Trade and investment firm opens Nottingham office

Gareth Hagan

OCO Global, the trade, investment and economic development advisory firm, has opened a new office in Nottingham.

The office will help support a new multimillion-pound, five-year contract with the Department for Business & Trade (DBT) to support inward investment across the UK.

Established in Belfast over 20-years ago, OCO Global now employs over 200 people in 14 offices in cities including London, New York, Frankfurt, Dubai and Beijing. Clients include international development agencies such as the Saudi Arabia General Investment Authority and blue-chip firms including PWC, Siemens and PepsiCo.

The Nottingham office will initially include five senior analysts focusing on the DBT contract but with the intention of growing operations to provide advisory services across the Midlands, particularly in emerging industries such as clean technologies.

OCO analysts in Nottingham and Belfast are supporting a drive by DBT to attract higher value investment into the UK focusing on growth sectors such as quantum mechanics, net zero and sustainability.
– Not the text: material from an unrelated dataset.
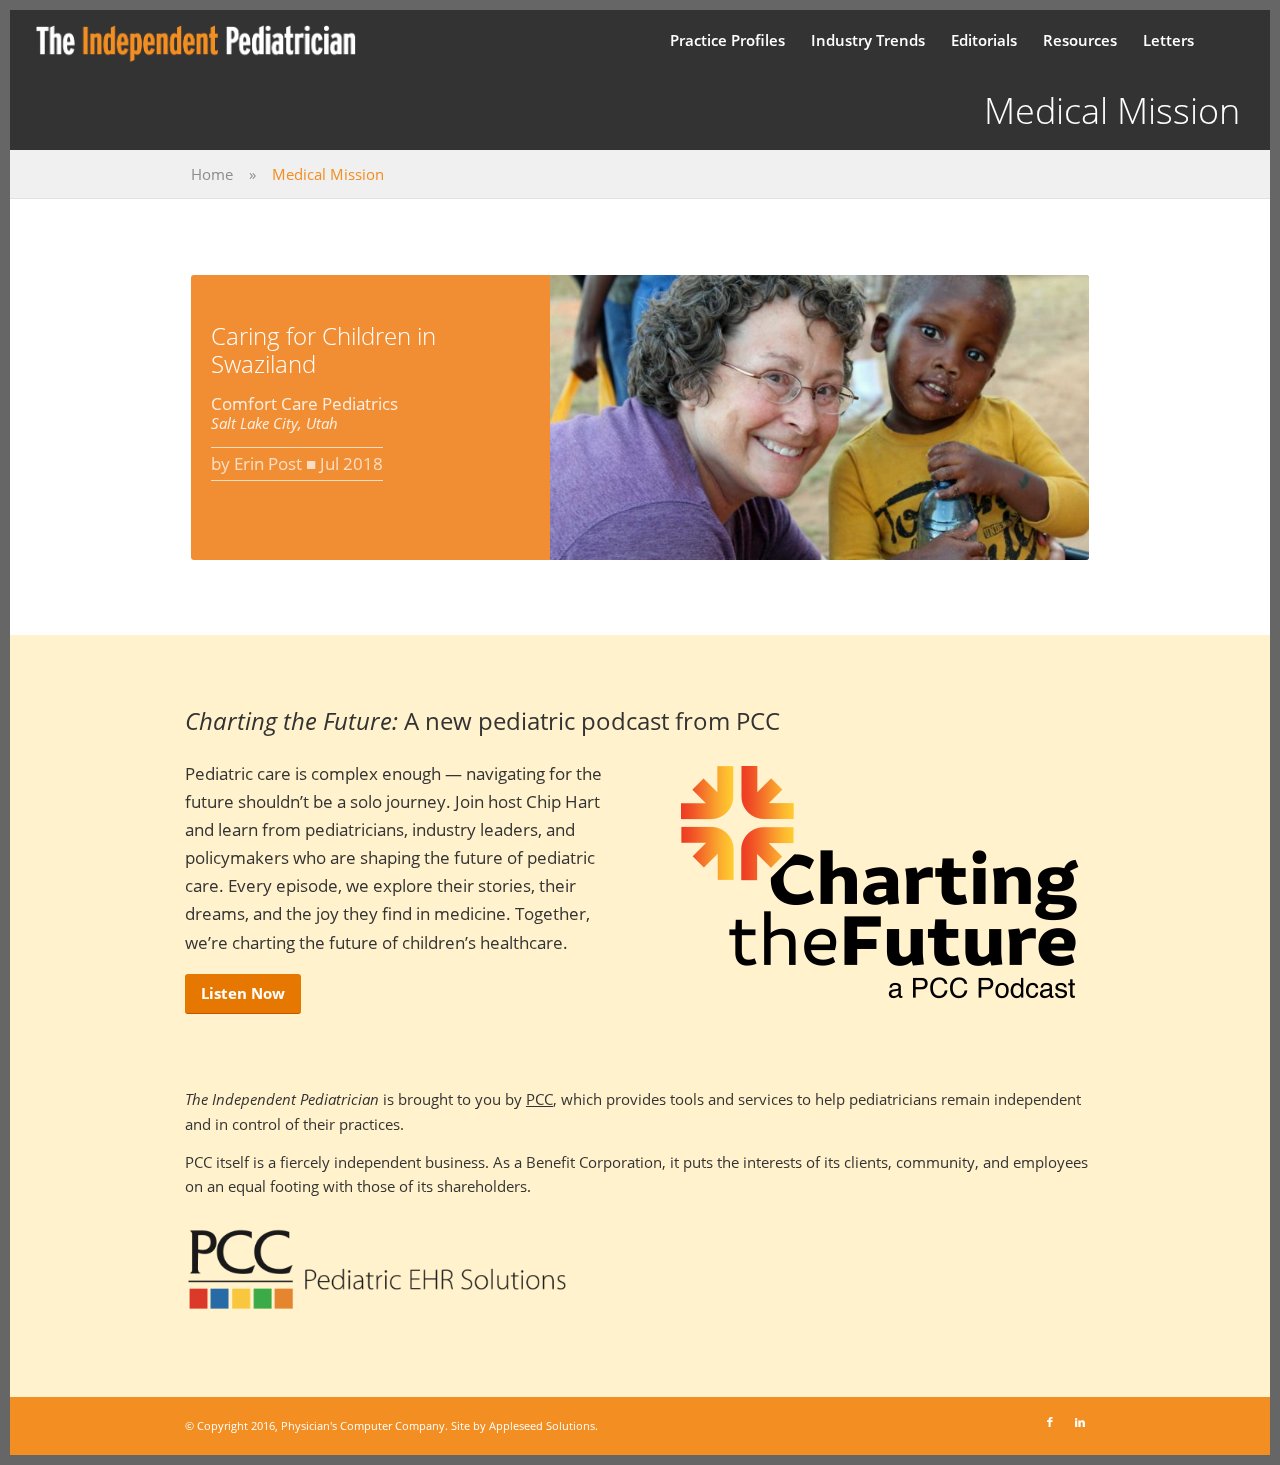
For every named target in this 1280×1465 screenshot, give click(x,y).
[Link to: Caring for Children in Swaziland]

OCO provides potential investors with bespoke research to support their decision-making processes.

Gareth Hagan, OCO’s CEO, said: “Nottingham is our third office in the UK after Belfast and London, and we’re delighted that our new work with DBT has enabled us to expand into the Midlands.

“The city has an excellent university base and available talent, and we believe there are wider economic opportunities in the Midlands. The region has one of the UK’s most dynamic manufacturing bases with strengths in Digital Content, Life Sciences and Clean Technologies.

“OCO offers firms advice on international market opportunities and we see a long-term opportunity to grow this side of our business in Great Britain.”

Earlier this year a survey of 74 investment promotion agencies across OCO’s international client base found that 75% had developed specific strategies to attract quality rather than quantity FDI projects.

Quality includes projects centred on innovative technology, better qualified jobs and those based in strategically important sectors such as energy and digital. Of the ten largest FDI greenfield projects announced in 2022, six related to renewable energy and three centred on semiconductor manufacturing.

Richard Platts, OCO’s products & proposition manager in Nottingham, said: “Geo-political events in Ukraine and China, and the impact of Covid-19 on national finances have put immense pressures on supply chains and talent retention. As a result, competition for inward investment has never been stronger and Governments have reacted by targeting projects which offer quality rather than quantity.

“OCO has been working with DBT for over 12 years and in that time we’ve been involved in some of the UK’s largest inward investment projects. Quality inward investment projects require increasingly complex support and our Nottingham analysts will provide DBT and potential investors with bespoke, high-end research.

“OCO’s expansion into Nottingham is a vote of confidence in the region and a good demonstration of levelling-up in action.”